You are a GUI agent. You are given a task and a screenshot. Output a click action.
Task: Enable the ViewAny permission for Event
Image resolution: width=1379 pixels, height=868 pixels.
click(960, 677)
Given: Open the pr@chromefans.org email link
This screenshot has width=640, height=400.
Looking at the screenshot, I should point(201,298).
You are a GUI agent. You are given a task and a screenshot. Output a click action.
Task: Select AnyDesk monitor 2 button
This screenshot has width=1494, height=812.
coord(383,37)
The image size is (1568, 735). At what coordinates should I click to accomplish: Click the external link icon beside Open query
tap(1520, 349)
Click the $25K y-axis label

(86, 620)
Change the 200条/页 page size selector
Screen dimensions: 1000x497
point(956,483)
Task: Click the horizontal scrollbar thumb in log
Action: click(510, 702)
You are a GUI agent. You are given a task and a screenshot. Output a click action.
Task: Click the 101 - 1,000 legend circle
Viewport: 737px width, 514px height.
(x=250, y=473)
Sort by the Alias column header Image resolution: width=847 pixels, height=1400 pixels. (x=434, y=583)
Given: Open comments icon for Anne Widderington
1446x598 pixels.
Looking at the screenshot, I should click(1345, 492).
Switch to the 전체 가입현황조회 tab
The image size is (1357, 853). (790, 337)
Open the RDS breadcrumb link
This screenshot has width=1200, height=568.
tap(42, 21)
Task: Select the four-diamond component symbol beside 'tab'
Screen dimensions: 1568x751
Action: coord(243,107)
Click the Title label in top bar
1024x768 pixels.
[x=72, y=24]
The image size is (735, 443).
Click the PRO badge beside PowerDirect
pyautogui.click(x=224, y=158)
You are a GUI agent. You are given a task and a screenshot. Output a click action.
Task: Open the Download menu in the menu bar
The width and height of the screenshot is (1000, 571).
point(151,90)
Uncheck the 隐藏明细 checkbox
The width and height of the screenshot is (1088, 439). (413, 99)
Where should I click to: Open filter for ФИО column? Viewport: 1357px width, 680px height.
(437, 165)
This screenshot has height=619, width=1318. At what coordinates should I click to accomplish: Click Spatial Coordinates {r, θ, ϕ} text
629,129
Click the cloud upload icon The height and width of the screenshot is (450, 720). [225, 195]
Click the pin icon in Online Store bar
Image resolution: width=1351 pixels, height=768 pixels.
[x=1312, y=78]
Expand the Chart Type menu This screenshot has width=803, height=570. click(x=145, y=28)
-- -- --
__Task requirements__.
The records above should be restated exactly, line for line.

__Written answer__.
You are a GUI agent. You are given a task and a screenshot. Output a click action.
Task: Enable the ViewAny permission for Event
Image resolution: width=1379 pixels, height=868 pixels.
click(960, 677)
Given: Open the pr@chromefans.org email link
This screenshot has width=640, height=400.
Looking at the screenshot, I should point(201,298).
You are a GUI agent. You are given a task and a screenshot. Output a click action.
Task: Select AnyDesk monitor 2 button
This screenshot has width=1494, height=812.
coord(383,37)
The image size is (1568, 735). At what coordinates should I click to accomplish: Click the external link icon beside Open query
tap(1520, 349)
Click the $25K y-axis label

(86, 620)
Change the 200条/页 page size selector
Screen dimensions: 1000x497
point(956,483)
Task: Click the horizontal scrollbar thumb in log
Action: click(510, 702)
You are a GUI agent. You are given a task and a screenshot. Output a click action.
Task: Click the 101 - 1,000 legend circle
Viewport: 737px width, 514px height.
(x=250, y=473)
Sort by the Alias column header Image resolution: width=847 pixels, height=1400 pixels. (x=434, y=583)
Given: Open comments icon for Anne Widderington
1446x598 pixels.
Looking at the screenshot, I should click(1345, 492).
Switch to the 전체 가입현황조회 tab
The image size is (1357, 853). (790, 337)
Open the RDS breadcrumb link
This screenshot has width=1200, height=568.
tap(42, 21)
Task: Select the four-diamond component symbol beside 'tab'
Screen dimensions: 1568x751
Action: coord(243,107)
Click the Title label in top bar
1024x768 pixels.
[x=72, y=24]
The image size is (735, 443).
Click the PRO badge beside PowerDirect
pyautogui.click(x=224, y=158)
You are a GUI agent. You are given a task and a screenshot. Output a click action.
Task: Open the Download menu in the menu bar
The width and height of the screenshot is (1000, 571).
point(151,90)
Uncheck the 隐藏明细 checkbox
The width and height of the screenshot is (1088, 439). (413, 99)
Where should I click to: Open filter for ФИО column? Viewport: 1357px width, 680px height.
(437, 165)
This screenshot has height=619, width=1318. At what coordinates should I click to accomplish: Click Spatial Coordinates {r, θ, ϕ} text
629,129
Click the cloud upload icon The height and width of the screenshot is (450, 720). [225, 195]
Click the pin icon in Online Store bar
Image resolution: width=1351 pixels, height=768 pixels.
[x=1312, y=78]
Expand the Chart Type menu This screenshot has width=803, height=570. click(x=145, y=28)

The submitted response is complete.